In Canada, much of that meat passes through a huge slaughterhouse that sits on the windswept prairie next to the TransCanada Highway near the small city of Brooks in southeastern Alberta.
That meat packing plant, known as XL Foods, slaughters a million cattle a year and is now at the centre of the largest meat recall in Canadian history after E coli was traced to some of its products. Supermarkets and consumers across the country, as well as 30 US states, are being told to throw out or return roasts, steaks and ground beef rather than risk eating it.
Suddenly a remote meat packing plant matters to a lot of people.
But this isn’t the first time this particular plant has been in the news. It has, to say the least, a troubled history.
In 2005 it was the site of one of the province’s bitterest labour disputes. When employees joined the United Food and Commercial Workers union, the owner of the plant at the time, US-based Tyson Foods, refused to negotiate a first contract. Many of the workers were new immigrants or refugees from Sudan, Somalia and Philippines; others had been recruited from across Canada, but they voted to go out on strike.
A retired doctor recalled how workers would come to him with serious tendon problems in hands, elbows or shoulders.
Tyson wanted to keep the operation going — the plant can slaughter and butcher up to 5,000 cattle a day — so they bused in replacement workers, all legal in Alberta. But tempers ran high: at one point an RCMP riot squad was called in. And toward the end of the work stoppage the plant CEO and other managers were charged by the RCMP with dangerous driving after their car crashed into the union president’s car and injured him. Those charges were later dropped
During that strike I interviewed Dr Jean Worms, a retired physician who had practiced in Brooks for 30 years. Many of his patients worked at the plant.
He recalled how workers would come to him with serious tendon problems in hands, elbows or shoulders. “Some of them could barely open a hand because of the constant gripping of their instruments on the line,” he said.
Some workers told him that when they went back to the plant with a written recommendation that they be given time off work, or modified duties, the forms were torn up by supervisors. Sometimes the complainant was fired.

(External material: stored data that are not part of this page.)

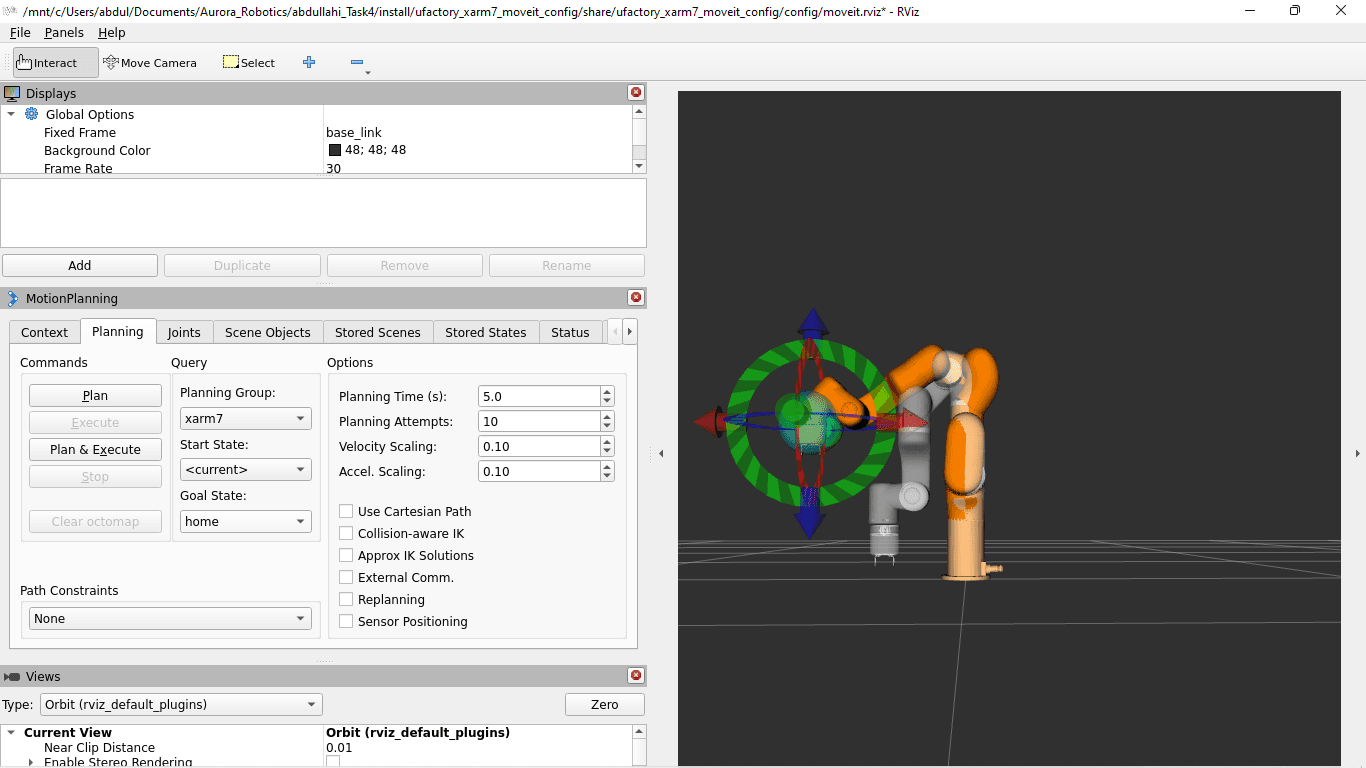Viewport: 1366px width, 768px height.
Task: Open the Goal State dropdown
Action: (x=245, y=521)
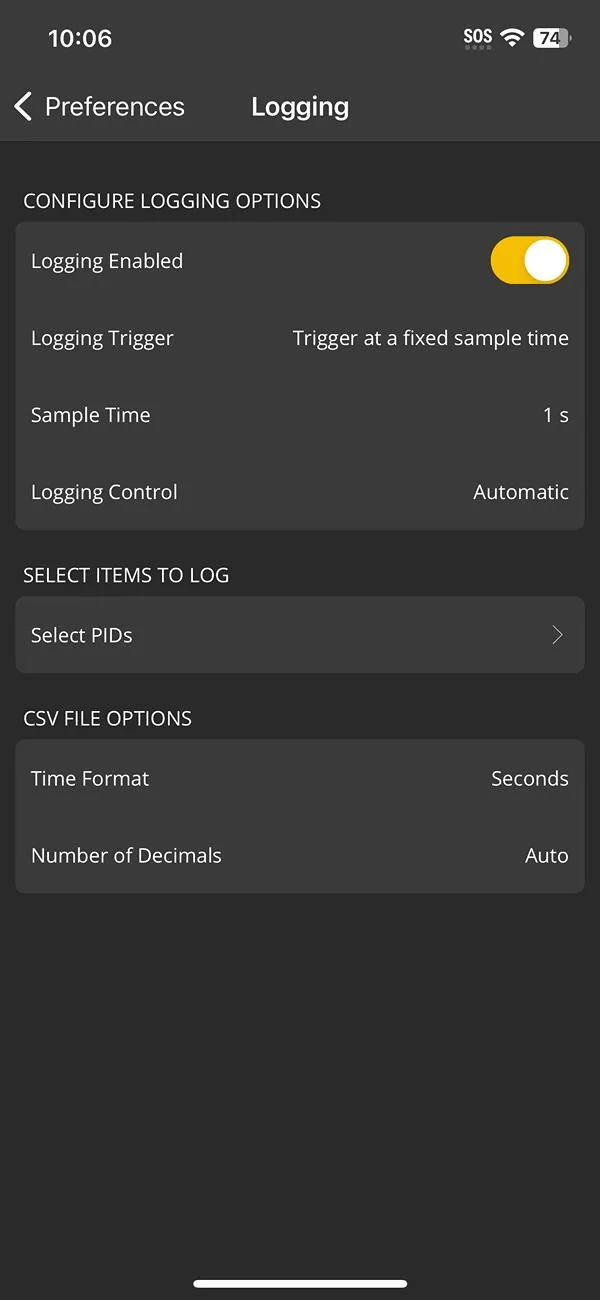Tap the battery level indicator
The width and height of the screenshot is (600, 1300).
click(551, 38)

After three weeks, the union and Tyson struck a deal and the workers returned to their jobs. But still there were problems.
Michael Broadway, a USacademic and author, has been following the Brooks plant and other meat packers for more than 20 years. He maintains that it was after the 2005 strike that the plant began recruiting temporary foreign workers from China, Philippines, El Salvador and Ukraine.
In 2009 the plant was sold to Edmonton-based Nilsson Brothers Inc., whose business ventures also include auction markets and ranches.
The 2400-strong multicultural workforce slaughters and butchers about 5000 cattle a day.
According to Broadway, the new owners continued to hire temporary foreign workers, adding recruits from Mexico and Colombia to the 2,400-strong multicultural workforce. By early 2011, temporary workers comprised about a third of the plant’s labour force; immigrants and refugees already accounted for about 60 percent.
Workers recruited under Canada’s Temporary Foreign Workers program can’t change jobs and can’t bring family with them. They can stay in Canada for up to four years but when their contract is up, companies such as XL can nominate the workers for permanent residency.
The prospect of permanent residency for workers and their families is a powerful inducement to go along to get along, no matter the working conditions.
“For temporary workers, the balance is firmly in favour of the employer, with the threat of deportation hanging over any worker who’s considered disruptive,” Broadway wrote in Alberta Views magazine earlier this year.
Some workers have spoken out. During the past few months they told union representatives that too many carcasses were being processed far too quickly. “You can’t do that much work in that short a period of time without worker and public safety being compromised,” Tom Hesse of UFCW told the Calgary Herald.
But temporary foreign workers and new immigrants are easily dismissed. That’s too bad. If someone in authority had actually listened to those workers, maybe this whole mess could have been avoided and we could still trust that the meat on our dinner plates is safe to eat.